PROMPT:
A verbatim copy of the lines from the one with "Open UV-Absorbing Protective Window LP390" through the final line below is required; print it and nothing else.

Saved data entries:

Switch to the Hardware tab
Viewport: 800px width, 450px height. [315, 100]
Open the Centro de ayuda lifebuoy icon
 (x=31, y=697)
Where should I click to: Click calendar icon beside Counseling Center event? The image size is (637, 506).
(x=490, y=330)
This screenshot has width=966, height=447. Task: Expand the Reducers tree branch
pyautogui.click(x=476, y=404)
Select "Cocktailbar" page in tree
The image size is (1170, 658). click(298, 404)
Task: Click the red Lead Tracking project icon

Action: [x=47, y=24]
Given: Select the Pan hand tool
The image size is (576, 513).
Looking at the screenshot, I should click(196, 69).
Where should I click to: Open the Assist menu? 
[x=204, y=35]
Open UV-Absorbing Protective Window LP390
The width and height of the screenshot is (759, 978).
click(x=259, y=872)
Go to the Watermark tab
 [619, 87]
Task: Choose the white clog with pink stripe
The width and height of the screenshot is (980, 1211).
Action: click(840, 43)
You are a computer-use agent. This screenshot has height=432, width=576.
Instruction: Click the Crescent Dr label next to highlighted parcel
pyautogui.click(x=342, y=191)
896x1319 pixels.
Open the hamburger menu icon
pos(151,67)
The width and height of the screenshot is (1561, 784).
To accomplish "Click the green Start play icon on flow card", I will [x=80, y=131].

SOLUTION TO THIS EXERCISE:
Open UV-Absorbing Protective Window LP390
The width and height of the screenshot is (759, 978).
click(x=259, y=872)
Go to the Watermark tab
 [619, 87]
Task: Choose the white clog with pink stripe
The width and height of the screenshot is (980, 1211).
Action: click(840, 43)
You are a computer-use agent. This screenshot has height=432, width=576.
Instruction: Click the Crescent Dr label next to highlighted parcel
pyautogui.click(x=342, y=191)
896x1319 pixels.
Open the hamburger menu icon
pos(151,67)
The width and height of the screenshot is (1561, 784).
To accomplish "Click the green Start play icon on flow card", I will [x=80, y=131].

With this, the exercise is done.